Start of ENTRIES SHOWN

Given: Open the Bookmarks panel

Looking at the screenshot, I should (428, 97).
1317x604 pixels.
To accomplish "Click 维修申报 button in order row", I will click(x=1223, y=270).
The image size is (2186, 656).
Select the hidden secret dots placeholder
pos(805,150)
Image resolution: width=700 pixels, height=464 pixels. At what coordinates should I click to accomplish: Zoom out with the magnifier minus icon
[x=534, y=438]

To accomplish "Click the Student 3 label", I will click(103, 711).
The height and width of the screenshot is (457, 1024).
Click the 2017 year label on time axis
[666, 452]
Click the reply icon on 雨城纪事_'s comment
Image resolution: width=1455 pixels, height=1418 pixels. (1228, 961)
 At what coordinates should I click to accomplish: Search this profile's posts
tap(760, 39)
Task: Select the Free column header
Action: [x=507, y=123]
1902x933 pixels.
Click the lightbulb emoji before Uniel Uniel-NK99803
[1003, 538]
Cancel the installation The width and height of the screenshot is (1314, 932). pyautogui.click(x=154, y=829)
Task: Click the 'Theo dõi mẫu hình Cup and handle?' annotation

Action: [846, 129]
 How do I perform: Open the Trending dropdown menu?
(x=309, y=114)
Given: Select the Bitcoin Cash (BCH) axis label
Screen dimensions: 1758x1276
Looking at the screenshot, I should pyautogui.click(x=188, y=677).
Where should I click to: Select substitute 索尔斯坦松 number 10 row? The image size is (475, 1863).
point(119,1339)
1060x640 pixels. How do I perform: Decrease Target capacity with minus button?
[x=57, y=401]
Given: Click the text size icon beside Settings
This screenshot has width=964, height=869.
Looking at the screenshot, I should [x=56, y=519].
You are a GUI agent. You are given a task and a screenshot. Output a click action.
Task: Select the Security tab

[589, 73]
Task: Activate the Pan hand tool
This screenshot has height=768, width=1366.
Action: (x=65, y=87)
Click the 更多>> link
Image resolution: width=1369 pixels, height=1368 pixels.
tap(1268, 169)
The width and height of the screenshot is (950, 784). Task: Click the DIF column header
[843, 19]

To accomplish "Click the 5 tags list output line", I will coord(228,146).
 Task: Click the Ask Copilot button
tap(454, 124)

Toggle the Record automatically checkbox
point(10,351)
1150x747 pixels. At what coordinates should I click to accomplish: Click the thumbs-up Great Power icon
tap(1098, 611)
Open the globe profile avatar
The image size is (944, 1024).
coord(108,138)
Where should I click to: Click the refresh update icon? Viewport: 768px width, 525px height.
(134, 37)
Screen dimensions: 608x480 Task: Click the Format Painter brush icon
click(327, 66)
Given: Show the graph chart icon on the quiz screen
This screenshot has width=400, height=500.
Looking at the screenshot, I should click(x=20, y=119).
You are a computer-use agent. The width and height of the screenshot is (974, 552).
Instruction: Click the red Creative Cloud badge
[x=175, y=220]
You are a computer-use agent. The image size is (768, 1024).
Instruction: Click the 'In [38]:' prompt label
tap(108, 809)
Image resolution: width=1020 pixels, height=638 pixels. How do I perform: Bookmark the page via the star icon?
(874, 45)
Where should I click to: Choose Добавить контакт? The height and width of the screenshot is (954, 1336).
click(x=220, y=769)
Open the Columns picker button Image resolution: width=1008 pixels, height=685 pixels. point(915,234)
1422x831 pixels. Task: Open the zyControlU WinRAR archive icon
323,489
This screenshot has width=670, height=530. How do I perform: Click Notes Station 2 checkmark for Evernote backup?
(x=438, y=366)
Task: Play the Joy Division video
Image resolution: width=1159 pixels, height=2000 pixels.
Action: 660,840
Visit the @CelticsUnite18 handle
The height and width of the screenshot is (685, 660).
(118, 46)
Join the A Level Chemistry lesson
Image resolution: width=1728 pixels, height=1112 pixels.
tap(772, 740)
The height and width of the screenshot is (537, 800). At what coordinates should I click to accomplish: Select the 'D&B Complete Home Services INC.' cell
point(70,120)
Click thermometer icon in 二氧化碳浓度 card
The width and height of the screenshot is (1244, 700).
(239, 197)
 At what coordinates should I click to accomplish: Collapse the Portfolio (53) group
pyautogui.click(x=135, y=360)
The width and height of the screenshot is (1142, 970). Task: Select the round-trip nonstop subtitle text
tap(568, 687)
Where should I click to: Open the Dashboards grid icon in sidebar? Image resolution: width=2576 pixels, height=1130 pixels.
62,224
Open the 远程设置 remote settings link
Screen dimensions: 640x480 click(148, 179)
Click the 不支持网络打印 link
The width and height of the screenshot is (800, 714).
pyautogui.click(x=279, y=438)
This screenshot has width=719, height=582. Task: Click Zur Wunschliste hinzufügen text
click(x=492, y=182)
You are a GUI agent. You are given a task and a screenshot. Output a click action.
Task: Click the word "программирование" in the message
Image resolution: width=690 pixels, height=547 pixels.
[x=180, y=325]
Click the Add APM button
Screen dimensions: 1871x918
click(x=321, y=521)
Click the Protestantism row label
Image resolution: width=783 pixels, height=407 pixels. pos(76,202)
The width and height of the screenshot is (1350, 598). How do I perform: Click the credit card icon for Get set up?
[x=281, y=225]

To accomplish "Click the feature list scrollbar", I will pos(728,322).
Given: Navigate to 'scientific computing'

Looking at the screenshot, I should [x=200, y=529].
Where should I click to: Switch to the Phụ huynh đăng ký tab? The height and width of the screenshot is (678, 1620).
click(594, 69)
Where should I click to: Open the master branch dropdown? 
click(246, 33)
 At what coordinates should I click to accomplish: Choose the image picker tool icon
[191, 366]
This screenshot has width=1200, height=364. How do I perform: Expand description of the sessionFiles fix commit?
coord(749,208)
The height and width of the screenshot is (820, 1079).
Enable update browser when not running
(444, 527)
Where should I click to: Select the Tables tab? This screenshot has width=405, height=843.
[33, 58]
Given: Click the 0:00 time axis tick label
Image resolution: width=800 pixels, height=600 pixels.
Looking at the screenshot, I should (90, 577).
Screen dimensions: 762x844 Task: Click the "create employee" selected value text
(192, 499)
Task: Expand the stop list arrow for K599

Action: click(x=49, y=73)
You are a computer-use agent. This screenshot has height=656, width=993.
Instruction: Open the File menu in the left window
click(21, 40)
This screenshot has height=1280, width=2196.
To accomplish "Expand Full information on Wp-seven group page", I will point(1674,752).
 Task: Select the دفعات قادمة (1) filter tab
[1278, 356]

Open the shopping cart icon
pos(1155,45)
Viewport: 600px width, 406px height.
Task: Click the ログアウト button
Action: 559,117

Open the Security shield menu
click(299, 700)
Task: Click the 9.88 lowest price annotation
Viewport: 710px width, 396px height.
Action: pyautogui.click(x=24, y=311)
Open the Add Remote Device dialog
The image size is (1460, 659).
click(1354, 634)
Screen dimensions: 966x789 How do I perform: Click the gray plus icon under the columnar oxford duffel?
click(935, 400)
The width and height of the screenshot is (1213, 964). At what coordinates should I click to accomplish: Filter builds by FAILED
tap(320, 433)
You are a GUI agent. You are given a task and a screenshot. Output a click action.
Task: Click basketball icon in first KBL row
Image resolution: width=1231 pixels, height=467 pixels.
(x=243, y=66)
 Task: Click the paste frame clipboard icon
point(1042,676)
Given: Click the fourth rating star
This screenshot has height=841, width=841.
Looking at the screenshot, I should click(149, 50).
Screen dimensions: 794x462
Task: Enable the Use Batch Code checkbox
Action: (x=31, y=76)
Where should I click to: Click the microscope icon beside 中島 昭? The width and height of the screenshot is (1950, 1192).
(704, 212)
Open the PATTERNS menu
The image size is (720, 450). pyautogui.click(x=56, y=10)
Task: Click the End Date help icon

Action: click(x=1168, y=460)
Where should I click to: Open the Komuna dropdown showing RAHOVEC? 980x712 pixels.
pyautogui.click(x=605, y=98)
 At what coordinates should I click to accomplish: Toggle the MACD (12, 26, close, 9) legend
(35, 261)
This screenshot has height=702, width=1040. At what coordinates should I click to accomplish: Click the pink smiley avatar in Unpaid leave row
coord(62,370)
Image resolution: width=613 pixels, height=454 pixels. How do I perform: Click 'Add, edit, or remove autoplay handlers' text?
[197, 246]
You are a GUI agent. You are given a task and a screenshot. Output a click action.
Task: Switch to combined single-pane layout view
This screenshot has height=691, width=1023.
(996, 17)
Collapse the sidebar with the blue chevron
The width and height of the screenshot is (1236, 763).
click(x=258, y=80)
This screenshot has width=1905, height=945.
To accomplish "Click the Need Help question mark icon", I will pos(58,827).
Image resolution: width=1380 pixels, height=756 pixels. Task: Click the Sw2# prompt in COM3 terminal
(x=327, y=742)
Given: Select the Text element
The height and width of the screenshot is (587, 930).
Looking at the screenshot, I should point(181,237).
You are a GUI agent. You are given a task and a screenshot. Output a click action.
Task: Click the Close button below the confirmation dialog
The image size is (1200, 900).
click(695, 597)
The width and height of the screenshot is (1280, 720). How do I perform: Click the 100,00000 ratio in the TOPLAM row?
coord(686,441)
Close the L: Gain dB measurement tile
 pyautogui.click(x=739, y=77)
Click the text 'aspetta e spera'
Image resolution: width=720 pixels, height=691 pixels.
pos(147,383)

End of ENTRIES SHOWN

*TASK BRIEF*. There is a run of lines above from the one with "Where should I click to: Click the microscope" to the one with "Click the text 'aspetta e spera'"; print exactly that run, both ends included, and nothing else.

*RESULT*.
Where should I click to: Click the microscope icon beside 中島 昭? The width and height of the screenshot is (1950, 1192).
(704, 212)
Open the PATTERNS menu
The image size is (720, 450). pyautogui.click(x=56, y=10)
Task: Click the End Date help icon

Action: click(x=1168, y=460)
Where should I click to: Open the Komuna dropdown showing RAHOVEC? 980x712 pixels.
pyautogui.click(x=605, y=98)
 At what coordinates should I click to accomplish: Toggle the MACD (12, 26, close, 9) legend
(35, 261)
This screenshot has height=702, width=1040. At what coordinates should I click to accomplish: Click the pink smiley avatar in Unpaid leave row
coord(62,370)
Image resolution: width=613 pixels, height=454 pixels. How do I perform: Click 'Add, edit, or remove autoplay handlers' text?
[197, 246]
You are a GUI agent. You are given a task and a screenshot. Output a click action.
Task: Switch to combined single-pane layout view
This screenshot has height=691, width=1023.
(996, 17)
Collapse the sidebar with the blue chevron
The width and height of the screenshot is (1236, 763).
click(x=258, y=80)
This screenshot has width=1905, height=945.
To accomplish "Click the Need Help question mark icon", I will pos(58,827).
Image resolution: width=1380 pixels, height=756 pixels. Task: Click the Sw2# prompt in COM3 terminal
(x=327, y=742)
Given: Select the Text element
The height and width of the screenshot is (587, 930).
Looking at the screenshot, I should point(181,237).
You are a GUI agent. You are given a task and a screenshot. Output a click action.
Task: Click the Close button below the confirmation dialog
The image size is (1200, 900).
click(695, 597)
The width and height of the screenshot is (1280, 720). How do I perform: Click the 100,00000 ratio in the TOPLAM row?
coord(686,441)
Close the L: Gain dB measurement tile
 pyautogui.click(x=739, y=77)
Click the text 'aspetta e spera'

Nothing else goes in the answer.